I totally missed the groups.
@MartijnPieters the OP snuck it in as a comment... (well just re-inforced the somewhat subtle way of describing it in the question)
2

You are trying to do two things here:

  • Get the last element of each nested list.
  • Group those elements by the first element of each nested list.

You can use list comprehension to get the last element of each nested list:

last_elems = [sublist[-1] for sublist in outerlist]

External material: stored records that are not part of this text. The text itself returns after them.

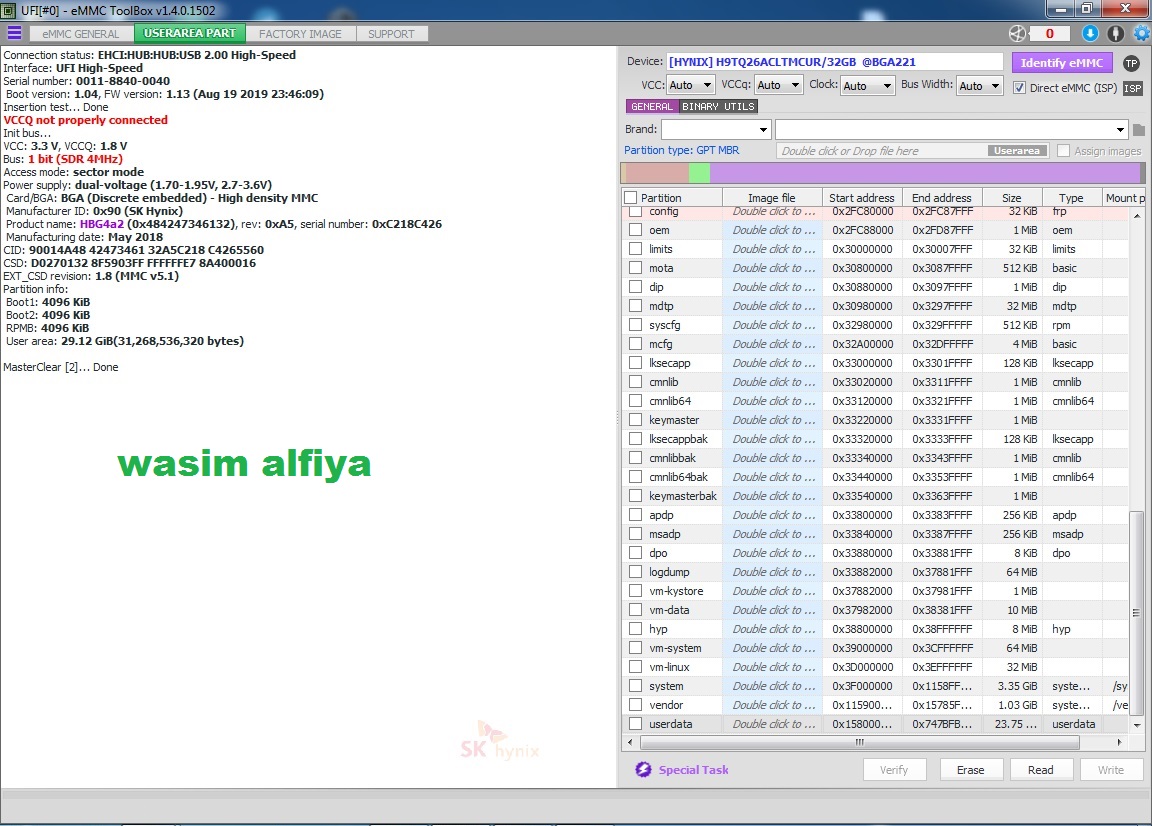Open the purple hamburger menu
This screenshot has height=826, width=1156.
coord(14,33)
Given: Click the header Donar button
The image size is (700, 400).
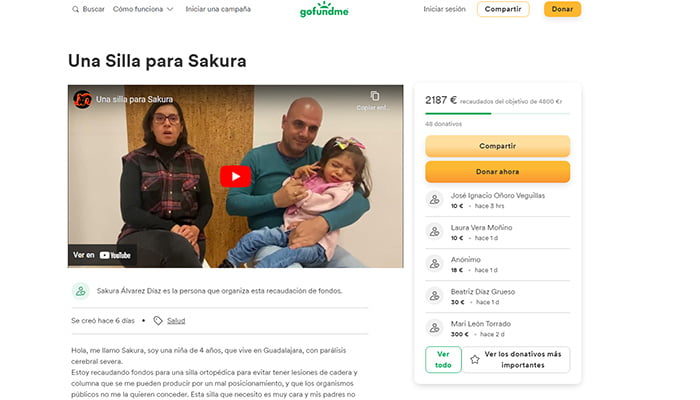Looking at the screenshot, I should (x=562, y=9).
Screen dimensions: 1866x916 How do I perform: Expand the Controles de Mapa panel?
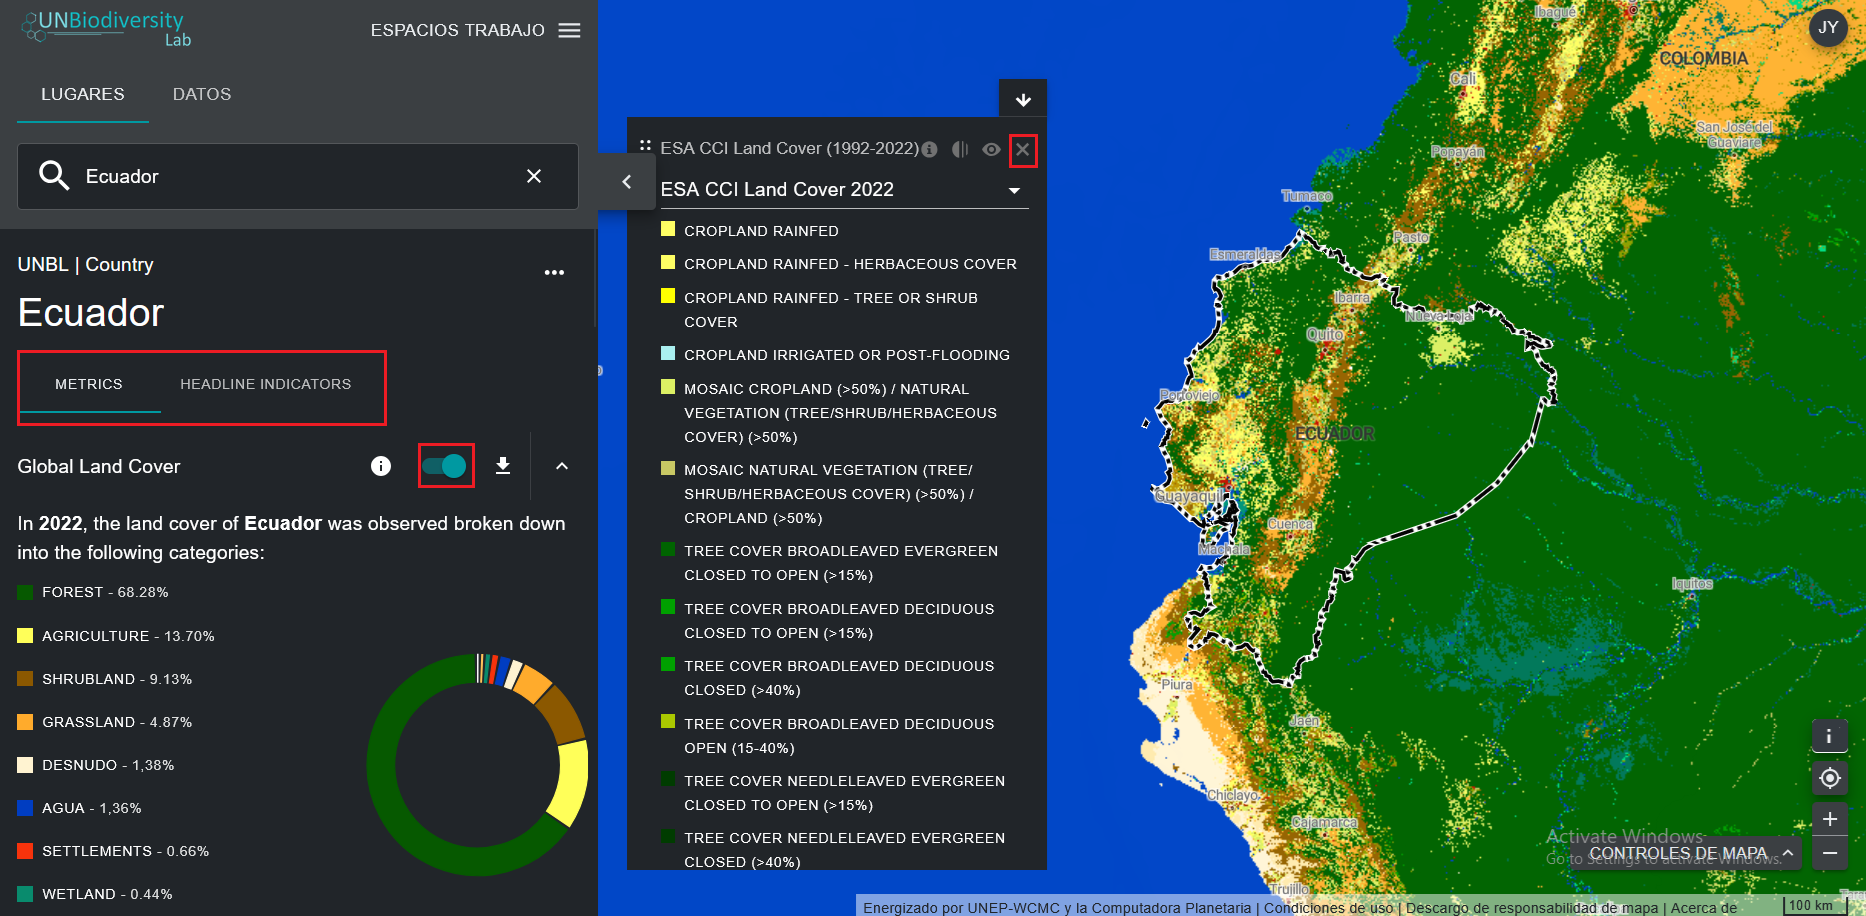pos(1787,853)
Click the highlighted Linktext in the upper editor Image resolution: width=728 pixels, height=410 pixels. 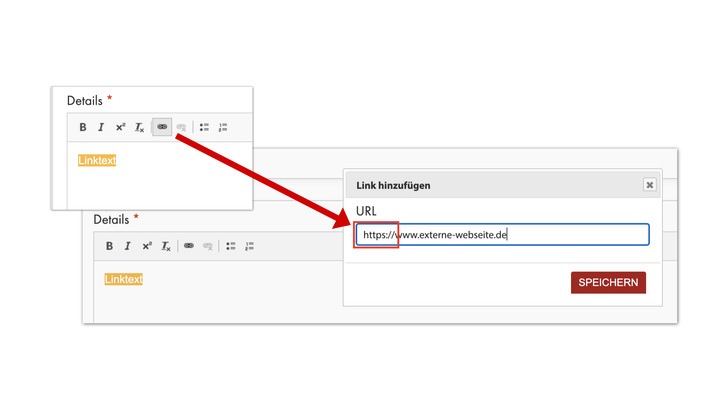point(97,160)
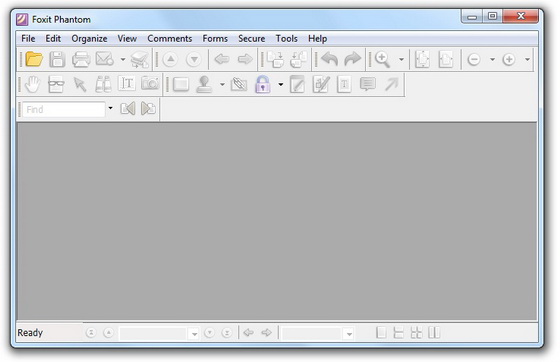This screenshot has height=362, width=560.
Task: Click the Open folder icon
Action: tap(34, 59)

If the whole list is sorted by the first element (the id) then you can use itertools.groupby to do the second part:

from itertools import groupby
from operator import itemgetter

[[g[-1] for g in group] for id_, group in groupby(outerlist, key=itemgetter(0))]

Demo:

>>> outerlist = [
...     [100,'XHS',0],
...     [100,'34B',3],
...     [100,'42F',1],
...     [101,'XHS',2],
...     [101,'34B',5],
...     [101,'42F',2],
...     [102,'XHS',1],
...     [102,'34B',2],
...     [102,'42F',0],
...     [103,'XHS',0],
...     [103,'34B',4],
...     [103,'42F',2]
... ]
>>> from itertools import groupby
>>> from operator import itemgetter
>>> [[g[-1] for g in group] for id_, group in groupby(outerlist, key=itemgetter(0))]
[[0, 3, 1], [2, 5, 2], [1, 2, 0], [0, 4, 2]]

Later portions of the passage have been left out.